ShatterLock is a secure, local encryption system designed to protect user data on a computer. It uses fragmentation, multi-layered metadata encryption and distributed storage techniques to ensure encrypted files cannot be directly copied to a different system.
Files once encrypted are split into packets, which are then scattered across the filesystem along with junk packets. The same process is done in reverse to decrypt and read files. The system supports multi-user access, allowing each user to maintain independently secured data spaces. The more users, the more secure the system. Hence, the security is based on both the encryption algorithm and its implementation.
The goal of the project is to provide users with a strong local encryption system which is secured using an encryption algorithm and an implementation that uses fragmentation and distributed storage. Designed to be used by users with minimal technical knowledge.
- The user has CRUD capabilities. I.e user can create, read, update/edit and delete files.
- The user is to enter their username and password while doing any of these actions.
- During signup, the user is to enter 2-3 Security questions to provide a more complex encryption system that implements TOR-like bouncing.
(Can also refer to Small rough explanation.pdf )
- The files are encrypted using the username and password themselves. The locations of the files are also dependent on this. Decrypting files is impossible unless the username and password are correct. Therefore, there is no need for additional authentication.
- The files are encrypted based on a strong encryption algorithm. Then split up into many equally sized packets.
- These are then spread out into unique pseudo-random locations across the computer’s files.
- The directories (or locations) are collected and n of them are picked in a pseudo-random method based on a key derived from the username and password. (n=number of packets)
- Skipping the folders which has special permissions.
- When a user requests the data,
- The username and password are used to generate a key, which will then be used to backtrack the location of the encrypted files.
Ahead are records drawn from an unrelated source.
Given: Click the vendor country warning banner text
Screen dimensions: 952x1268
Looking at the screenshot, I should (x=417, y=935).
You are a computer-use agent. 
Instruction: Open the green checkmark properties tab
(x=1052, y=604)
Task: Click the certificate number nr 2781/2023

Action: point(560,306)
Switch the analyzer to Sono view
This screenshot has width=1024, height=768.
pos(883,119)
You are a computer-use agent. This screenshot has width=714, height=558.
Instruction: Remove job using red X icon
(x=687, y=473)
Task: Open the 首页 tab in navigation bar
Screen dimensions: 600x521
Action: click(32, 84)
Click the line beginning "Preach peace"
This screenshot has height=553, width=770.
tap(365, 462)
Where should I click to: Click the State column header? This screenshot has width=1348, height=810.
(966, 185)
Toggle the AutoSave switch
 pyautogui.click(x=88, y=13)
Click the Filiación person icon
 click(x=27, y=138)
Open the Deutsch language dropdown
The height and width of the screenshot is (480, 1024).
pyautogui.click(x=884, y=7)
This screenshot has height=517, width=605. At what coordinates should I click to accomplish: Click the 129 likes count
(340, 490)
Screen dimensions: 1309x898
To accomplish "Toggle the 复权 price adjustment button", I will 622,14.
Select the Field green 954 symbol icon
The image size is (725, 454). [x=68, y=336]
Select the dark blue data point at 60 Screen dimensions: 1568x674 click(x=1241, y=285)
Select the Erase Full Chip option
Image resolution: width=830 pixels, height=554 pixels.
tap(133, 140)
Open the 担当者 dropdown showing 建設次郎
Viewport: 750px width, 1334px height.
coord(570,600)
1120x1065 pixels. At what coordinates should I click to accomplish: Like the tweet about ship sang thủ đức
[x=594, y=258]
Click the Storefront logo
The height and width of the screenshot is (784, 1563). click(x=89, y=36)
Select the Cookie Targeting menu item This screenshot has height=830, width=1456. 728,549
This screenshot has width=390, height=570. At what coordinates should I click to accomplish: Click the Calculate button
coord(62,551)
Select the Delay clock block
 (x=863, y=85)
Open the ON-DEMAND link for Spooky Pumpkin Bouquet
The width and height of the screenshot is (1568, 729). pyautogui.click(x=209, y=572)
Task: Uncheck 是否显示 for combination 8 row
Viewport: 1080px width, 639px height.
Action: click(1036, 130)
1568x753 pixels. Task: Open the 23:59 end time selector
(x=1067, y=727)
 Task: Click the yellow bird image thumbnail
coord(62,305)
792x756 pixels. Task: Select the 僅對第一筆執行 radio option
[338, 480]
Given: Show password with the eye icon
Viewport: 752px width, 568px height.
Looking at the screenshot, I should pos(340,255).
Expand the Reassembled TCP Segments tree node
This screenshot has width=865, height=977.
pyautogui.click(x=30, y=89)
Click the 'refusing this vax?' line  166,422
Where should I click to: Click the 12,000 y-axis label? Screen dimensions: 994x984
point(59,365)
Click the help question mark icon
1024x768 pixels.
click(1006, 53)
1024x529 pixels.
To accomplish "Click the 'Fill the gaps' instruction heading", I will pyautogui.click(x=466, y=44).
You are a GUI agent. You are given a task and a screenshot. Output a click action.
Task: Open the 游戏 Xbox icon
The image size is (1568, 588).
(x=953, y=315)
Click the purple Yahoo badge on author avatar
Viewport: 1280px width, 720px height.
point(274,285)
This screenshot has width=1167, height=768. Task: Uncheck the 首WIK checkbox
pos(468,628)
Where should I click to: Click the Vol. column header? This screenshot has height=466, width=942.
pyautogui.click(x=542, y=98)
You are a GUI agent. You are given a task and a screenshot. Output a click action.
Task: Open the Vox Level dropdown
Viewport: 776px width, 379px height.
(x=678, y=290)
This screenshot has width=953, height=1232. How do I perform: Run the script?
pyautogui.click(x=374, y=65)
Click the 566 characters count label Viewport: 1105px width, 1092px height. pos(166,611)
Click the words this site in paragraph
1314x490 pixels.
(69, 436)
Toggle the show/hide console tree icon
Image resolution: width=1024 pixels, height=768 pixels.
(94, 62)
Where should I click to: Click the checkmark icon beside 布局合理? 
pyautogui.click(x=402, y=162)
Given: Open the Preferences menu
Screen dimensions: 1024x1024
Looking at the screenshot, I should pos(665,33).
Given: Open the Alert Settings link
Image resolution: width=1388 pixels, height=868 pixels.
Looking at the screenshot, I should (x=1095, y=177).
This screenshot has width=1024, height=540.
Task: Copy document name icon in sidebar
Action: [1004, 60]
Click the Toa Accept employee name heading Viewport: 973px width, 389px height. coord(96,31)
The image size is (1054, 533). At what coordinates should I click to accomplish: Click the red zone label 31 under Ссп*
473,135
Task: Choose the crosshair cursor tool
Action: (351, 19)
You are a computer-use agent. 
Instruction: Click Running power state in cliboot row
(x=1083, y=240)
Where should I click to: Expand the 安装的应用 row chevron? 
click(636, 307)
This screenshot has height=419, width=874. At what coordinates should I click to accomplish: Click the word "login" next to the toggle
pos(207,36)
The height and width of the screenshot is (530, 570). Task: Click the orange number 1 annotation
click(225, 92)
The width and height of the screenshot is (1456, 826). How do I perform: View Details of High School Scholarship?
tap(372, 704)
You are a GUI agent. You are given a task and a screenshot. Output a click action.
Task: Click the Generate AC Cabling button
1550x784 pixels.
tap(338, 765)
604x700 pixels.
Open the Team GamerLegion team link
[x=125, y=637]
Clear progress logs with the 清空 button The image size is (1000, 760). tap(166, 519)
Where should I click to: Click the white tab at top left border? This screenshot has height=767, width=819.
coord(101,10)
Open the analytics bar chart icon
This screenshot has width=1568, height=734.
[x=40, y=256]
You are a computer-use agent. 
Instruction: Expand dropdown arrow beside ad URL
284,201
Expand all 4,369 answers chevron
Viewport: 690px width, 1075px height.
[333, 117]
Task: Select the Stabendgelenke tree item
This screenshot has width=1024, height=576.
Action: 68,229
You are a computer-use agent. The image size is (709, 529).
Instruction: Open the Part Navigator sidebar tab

- The first layer (meta-data) is decrypted to ensure the right packets are decrypted and to order the packets in the right way, making sure they are all there.
- The metadata is removed, and the rest of the contents are decrypted.
- The user can then view the files. Similarly, other CRUD operations are defined.
(You only have to deal with one file, which is the repo-hn file, (can alternatively deal with stableversionfordemo.c ). In a rare case, you might have to look at the storage folder. )
https://marketplace.visualstudio.com/items?itemName=formulahendry.code-runner https://marketplace.visualstudio.com/items?itemName=ms-vscode.cpptools
gcc -E repo-hn.c
gcc -C repo-hn.c -lm
./a.out